Die afghanische Aktivistin Horia Mosadiq ist bekannt für ihre Arbeit in den Bereichen Menschenrechte, Frieden und Gleichstellung der Geschlechter und hat bereits zahlreiche Auszeichnungen erhalten. Sie bekleidete wichtige Funktionen bei Amnesty International, der Afghanistan Independent Human Rights Commission und verschiedenen internationalen Organisationen. Auch für verschiedene Medien schrieb sie bereits.
Diese Woche war sie auf Einladung des Vienna Institute for International Dialogue and Cooperation (VIDC) zu Gast in Wien, wo sie in der Diplomatischen Akademie an einer Podiumsdiskussion über feministische Außenpolitik teilnahm.

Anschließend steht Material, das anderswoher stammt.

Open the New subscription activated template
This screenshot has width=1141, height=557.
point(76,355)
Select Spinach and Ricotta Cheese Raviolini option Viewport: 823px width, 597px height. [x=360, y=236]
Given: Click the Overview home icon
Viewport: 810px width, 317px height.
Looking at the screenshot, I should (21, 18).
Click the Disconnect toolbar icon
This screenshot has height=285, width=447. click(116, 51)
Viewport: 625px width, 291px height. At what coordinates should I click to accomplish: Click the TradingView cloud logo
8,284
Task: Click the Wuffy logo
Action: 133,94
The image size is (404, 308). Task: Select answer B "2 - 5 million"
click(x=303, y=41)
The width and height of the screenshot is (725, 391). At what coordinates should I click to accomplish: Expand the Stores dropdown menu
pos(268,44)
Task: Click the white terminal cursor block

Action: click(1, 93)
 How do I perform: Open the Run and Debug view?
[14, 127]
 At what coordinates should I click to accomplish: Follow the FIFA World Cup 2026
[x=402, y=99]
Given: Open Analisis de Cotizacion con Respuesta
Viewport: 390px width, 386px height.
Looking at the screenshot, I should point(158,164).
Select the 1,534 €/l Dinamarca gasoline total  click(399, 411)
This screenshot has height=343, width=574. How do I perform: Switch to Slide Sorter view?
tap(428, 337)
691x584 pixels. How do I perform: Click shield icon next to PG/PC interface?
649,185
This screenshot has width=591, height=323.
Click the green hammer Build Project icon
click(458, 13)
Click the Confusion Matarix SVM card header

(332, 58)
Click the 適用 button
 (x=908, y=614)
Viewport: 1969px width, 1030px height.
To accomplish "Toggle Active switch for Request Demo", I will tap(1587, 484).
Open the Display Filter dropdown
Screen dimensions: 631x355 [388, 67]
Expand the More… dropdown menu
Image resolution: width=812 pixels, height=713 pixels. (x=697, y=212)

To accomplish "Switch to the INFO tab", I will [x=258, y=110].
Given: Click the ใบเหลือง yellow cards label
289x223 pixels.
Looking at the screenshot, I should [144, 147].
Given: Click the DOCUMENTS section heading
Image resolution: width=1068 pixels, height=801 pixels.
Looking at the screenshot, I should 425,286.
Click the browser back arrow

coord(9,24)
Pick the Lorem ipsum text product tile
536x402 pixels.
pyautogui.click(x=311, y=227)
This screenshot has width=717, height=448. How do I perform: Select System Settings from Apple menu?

Es ist schon so, dass viele Männer ihre weiblichen Familienmitglieder unterstützen. Das haben wir in den vergangenen drei Jahren gesehen und auch früher, als die Taliban von 1996 bis 2001 schon mal an der Macht waren. Es gibt zum Beispiel Tausende Untergrundschulen für die Mädchen im Land - oft sind es die Väter, Brüder oder Onkeln, die das Risiko auf sich nehmen und sie hinbringen. Auch Frauen, die sich weiterhin zumindest online mit Universitäten verbinden, bekommen ihre Geräte und Internetverbindung meist von Männern. Aber die Taliban üben enormen Druck aus und sagen, wenn eine Frau sich ihrer Ansicht nach falsch verhält, sollen die männlichen Familienmitglieder dafür bestraft werden.
Der EuGH hat kürzlich entschieden, dass alle Frauen und Mädchen aus Afghanistan Verfolgte sind und ihnen daher Asyl zusteht. Folglich ist die Sorge aufgekommen, das könne dazu führen, dass künftig mehr Frauen sich unter zum Teil lebensgefährlichen Umständen auf den Weg in Richtung EU machen. Teilen Sie die?
Nein, ich glaube in der Hinsicht wird das Urteil keine drastischen Auswirkungen haben. Dass Frauen seltener fliehen als Männer hat ja Gründe und die ändern sich nicht - zum Beispiel, dass die Flucht für sie noch gefährlicher sein kann, was gewisse Formen der Gewalt angeht.
Eine Ihrer Hauptforderungen ist es, dass die geschlechtsspezifische Unterdrückung und Diskriminierung von Frauen in Afghanistan im Völkerrecht als Verbrechen anerkannt wird. Was würde das bedeuten?
Die Zusammenarbeit anderer Länder - wie die USA oder Norwegen - oder großer internationaler Unternehmen mit den Taliban wäre dann illegal. (Seit 2021 gab es mehrere Treffen zwischen Taliban-Mitgliedern und Regierungsvertretern westlicher Länder, oft ging es um Menschenrechte und die humanitäre Krise in Afghanistan, Anm.) Der Westen sollte stärker NGOs unterstützen, die diskret und im Untergrund arbeiten. Sie schützen Frauen und Mädchen davor, vergewaltigt und geschlagen zu werden - die Taliban nicht.
Afghanische Frauen- und Menschenrechtsaktivisten und ihre Familien sind großen Gefahren ausgesetzt, das mussten auch Sie schon erleben. Ist es vor Ort noch irgendwie möglich, die eigene Meinung öffentlich kundzutun?
Nein. Wer die Taliban auch nur annähernd kritisiert, in sozialen Netzwerken etwa, wird verhaftet, gefoltert oder umgebracht. Ein junger Ingenieur hat zum Beispiel kürzlich auf Facebook darauf aufmerksam gemacht, dass die Taliban die Gehälter weiblicher Lehrkräfte ausgesetzt haben. Danach ist er verschwunden, eine Woche später wurde er tot gefunden – mit gebrochenen Armen, Beinen, Kieferknochen.